* What is required
Could you print, exactly and without pictures, only the lines from the one with "Open the 内存使用率 panel title menu" through the end of the records below?

══ Supplied entries

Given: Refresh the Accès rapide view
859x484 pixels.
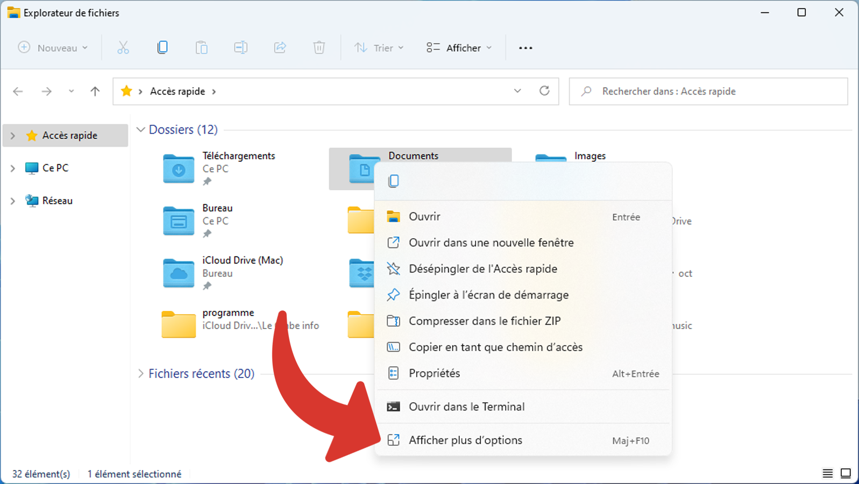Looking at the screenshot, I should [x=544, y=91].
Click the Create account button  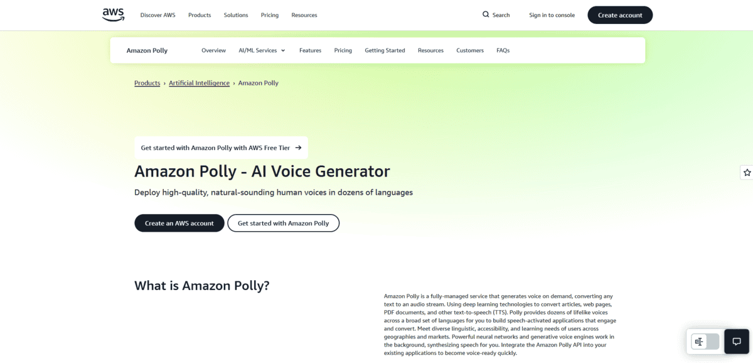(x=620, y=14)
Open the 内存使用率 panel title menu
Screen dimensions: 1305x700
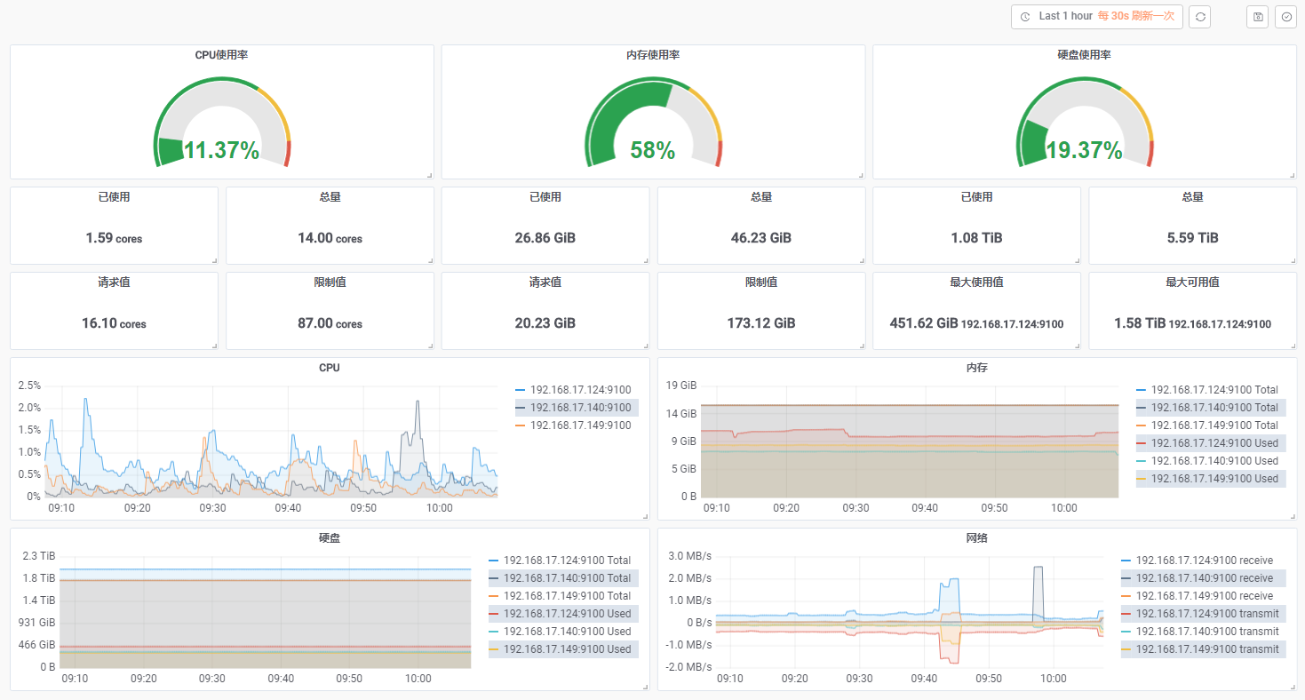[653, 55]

════

* Task answer
Open the 内存使用率 panel title menu
Screen dimensions: 1305x700
[653, 55]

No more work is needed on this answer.